The Eurozone Crisis Is Over, but the Eurozone Economy Is Worse Than Ever

Mario Draghi (L), president of the European Central Bank (ECB), and Bundestag President Norbert Lammert speak to the media at the Bundestag after Draghi spoke to German parliamentarians on Oct. 24, 2012 in Berlin, Germany

Photograph by Sean Gallup/Getty Images.

One of the odder trends this winter is the widespread sense that the eurozone crisis is “over” and Mario Draghi’s “whatever it takes” speech saved the day.

It’s not that I think the conventional wisdom is wrong, exactly. But the eurozone has slid back into recession over the course of 2012 and if anything the recession seems to be getting worse. Not only are Greece and Spain in tatters and Ireland basically treading water, but German GDP shrank 0.5 percent in the forth quarter. That’s hardly the worst recession on the record books. And if Germany improves a little in Q1 they may even avoid technical recession altogether. But Germany, you’ll recall, is the country that’s supposed to be doing well. And that’s not a “doing well” number. It’s not even close. Things are so bad that EU officials are touting Latvia as a success story even though Latvian GDP is still 16 percent below peak level.

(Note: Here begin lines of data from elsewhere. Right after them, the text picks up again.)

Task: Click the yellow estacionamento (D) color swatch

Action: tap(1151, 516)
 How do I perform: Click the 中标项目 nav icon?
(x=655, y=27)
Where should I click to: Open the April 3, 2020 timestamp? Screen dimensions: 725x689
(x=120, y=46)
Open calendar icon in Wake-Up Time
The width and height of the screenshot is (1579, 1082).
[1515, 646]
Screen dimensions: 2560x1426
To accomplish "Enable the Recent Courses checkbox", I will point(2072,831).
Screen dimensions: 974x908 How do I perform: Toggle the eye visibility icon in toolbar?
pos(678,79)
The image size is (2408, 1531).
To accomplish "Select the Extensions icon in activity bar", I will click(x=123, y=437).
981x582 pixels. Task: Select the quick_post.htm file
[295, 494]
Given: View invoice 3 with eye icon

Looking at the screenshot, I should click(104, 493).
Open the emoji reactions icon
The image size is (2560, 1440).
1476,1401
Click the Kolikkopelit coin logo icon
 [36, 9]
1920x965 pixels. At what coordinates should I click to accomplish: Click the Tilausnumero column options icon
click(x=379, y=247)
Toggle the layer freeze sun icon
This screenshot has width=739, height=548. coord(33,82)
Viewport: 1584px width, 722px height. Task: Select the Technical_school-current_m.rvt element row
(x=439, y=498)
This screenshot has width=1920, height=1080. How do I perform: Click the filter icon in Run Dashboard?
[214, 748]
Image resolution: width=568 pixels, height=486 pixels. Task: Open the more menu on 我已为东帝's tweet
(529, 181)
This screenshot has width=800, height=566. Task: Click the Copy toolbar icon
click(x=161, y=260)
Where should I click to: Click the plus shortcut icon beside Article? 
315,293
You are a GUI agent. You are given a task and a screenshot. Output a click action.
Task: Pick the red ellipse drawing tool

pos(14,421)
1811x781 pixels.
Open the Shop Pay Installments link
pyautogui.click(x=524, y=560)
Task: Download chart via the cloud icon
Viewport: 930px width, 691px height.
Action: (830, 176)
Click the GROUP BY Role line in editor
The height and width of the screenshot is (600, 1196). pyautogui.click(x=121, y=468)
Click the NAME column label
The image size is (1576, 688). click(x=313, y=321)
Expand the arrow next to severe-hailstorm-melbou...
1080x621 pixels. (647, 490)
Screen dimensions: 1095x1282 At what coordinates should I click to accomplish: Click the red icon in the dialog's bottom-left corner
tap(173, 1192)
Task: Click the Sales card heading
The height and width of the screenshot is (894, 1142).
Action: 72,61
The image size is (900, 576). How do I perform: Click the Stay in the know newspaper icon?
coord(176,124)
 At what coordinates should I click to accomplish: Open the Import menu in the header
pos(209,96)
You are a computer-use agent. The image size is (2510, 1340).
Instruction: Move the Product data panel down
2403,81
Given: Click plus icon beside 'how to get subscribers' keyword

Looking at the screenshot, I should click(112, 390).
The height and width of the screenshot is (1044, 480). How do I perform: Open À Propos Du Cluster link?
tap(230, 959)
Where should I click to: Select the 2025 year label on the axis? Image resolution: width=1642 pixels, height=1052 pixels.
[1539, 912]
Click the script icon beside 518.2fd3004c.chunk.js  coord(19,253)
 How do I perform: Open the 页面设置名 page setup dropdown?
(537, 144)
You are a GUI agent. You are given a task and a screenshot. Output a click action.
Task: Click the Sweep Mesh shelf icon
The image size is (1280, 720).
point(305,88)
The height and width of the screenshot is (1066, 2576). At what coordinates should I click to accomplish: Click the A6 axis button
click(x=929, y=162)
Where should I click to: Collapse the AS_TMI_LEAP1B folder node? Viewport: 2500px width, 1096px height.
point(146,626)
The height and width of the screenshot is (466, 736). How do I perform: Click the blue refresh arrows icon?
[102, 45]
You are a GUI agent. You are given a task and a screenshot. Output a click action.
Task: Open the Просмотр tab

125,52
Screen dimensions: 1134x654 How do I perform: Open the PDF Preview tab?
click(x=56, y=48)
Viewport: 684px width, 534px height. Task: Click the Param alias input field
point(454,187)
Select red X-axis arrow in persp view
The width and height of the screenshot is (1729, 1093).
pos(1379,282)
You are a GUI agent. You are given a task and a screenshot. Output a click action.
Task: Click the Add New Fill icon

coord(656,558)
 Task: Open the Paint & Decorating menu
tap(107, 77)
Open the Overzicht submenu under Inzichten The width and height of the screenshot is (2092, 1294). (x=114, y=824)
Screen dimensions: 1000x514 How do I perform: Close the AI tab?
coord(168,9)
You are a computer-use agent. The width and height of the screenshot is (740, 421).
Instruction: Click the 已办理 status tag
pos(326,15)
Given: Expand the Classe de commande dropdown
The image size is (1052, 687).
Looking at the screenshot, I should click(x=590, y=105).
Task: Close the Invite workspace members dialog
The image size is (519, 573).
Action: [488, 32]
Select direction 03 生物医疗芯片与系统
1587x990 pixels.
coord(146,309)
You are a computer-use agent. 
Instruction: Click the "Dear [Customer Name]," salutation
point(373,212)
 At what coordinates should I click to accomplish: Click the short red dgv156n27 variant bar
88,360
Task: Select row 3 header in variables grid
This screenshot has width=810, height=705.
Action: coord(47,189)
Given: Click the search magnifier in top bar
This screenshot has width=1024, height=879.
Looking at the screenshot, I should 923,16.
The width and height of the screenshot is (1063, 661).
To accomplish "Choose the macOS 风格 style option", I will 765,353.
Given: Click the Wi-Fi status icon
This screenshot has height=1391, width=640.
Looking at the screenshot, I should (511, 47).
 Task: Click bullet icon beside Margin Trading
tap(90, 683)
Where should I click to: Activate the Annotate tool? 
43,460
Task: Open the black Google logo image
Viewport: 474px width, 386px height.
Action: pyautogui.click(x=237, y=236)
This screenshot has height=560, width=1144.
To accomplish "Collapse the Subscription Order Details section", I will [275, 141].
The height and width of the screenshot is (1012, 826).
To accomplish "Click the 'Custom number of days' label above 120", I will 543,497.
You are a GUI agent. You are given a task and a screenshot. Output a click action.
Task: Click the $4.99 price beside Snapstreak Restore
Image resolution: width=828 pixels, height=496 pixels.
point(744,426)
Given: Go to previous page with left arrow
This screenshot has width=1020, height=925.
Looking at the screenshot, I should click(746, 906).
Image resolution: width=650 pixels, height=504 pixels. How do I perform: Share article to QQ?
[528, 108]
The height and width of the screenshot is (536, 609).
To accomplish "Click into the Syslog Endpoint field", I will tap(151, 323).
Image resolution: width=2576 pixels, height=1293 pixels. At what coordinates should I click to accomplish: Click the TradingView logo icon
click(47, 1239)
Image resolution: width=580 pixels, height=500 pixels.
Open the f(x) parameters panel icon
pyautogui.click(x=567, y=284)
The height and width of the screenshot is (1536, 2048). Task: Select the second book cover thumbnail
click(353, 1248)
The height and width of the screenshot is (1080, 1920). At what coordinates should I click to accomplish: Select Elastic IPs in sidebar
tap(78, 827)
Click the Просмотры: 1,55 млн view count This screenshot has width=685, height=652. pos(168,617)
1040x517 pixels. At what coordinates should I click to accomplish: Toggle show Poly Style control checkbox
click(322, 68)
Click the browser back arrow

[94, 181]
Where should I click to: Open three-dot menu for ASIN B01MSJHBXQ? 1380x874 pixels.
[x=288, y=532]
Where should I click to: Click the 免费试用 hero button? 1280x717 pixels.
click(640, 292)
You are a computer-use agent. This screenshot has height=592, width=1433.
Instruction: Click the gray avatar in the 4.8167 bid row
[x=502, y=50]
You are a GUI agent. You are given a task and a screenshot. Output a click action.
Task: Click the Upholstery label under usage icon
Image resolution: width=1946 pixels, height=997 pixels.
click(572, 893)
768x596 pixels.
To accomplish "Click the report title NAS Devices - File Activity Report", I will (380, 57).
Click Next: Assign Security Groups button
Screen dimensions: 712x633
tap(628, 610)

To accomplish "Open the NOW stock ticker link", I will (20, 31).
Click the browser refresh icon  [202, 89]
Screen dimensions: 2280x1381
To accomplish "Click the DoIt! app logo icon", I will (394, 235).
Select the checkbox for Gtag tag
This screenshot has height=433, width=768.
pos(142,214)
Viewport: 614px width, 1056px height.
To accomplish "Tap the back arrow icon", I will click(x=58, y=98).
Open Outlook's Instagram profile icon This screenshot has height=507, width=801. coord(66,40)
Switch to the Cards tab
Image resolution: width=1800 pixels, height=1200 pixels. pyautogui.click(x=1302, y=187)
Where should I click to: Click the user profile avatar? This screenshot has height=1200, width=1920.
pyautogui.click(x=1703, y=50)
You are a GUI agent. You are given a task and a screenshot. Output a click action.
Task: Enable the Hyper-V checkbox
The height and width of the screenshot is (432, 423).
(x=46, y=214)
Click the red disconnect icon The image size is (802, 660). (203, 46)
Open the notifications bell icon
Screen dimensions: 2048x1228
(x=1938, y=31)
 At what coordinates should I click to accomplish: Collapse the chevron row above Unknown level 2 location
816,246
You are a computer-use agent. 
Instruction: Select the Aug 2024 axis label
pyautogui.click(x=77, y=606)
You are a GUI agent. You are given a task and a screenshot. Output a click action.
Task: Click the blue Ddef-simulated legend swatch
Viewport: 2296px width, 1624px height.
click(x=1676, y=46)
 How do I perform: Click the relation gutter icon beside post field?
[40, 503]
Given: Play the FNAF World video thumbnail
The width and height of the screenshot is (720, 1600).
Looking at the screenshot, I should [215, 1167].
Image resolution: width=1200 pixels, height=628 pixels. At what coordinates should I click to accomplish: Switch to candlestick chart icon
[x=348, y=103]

Worst of all, as Ambrose Evans-Pierce writes the European Central Bank seems to have entirely washed its hands of the situation, deciding that as long as there’s no acute banking crisis they don’t need to care about anything else. This is, among other things, exactly the attitude from the Trichet-Weber years that let the acute banking crisis develop. Over the long-term, it’s all tied together. Banks and sovereigns can’t be solvent if citizens don’t have incomes, Germany can’t export if Spain can’t import.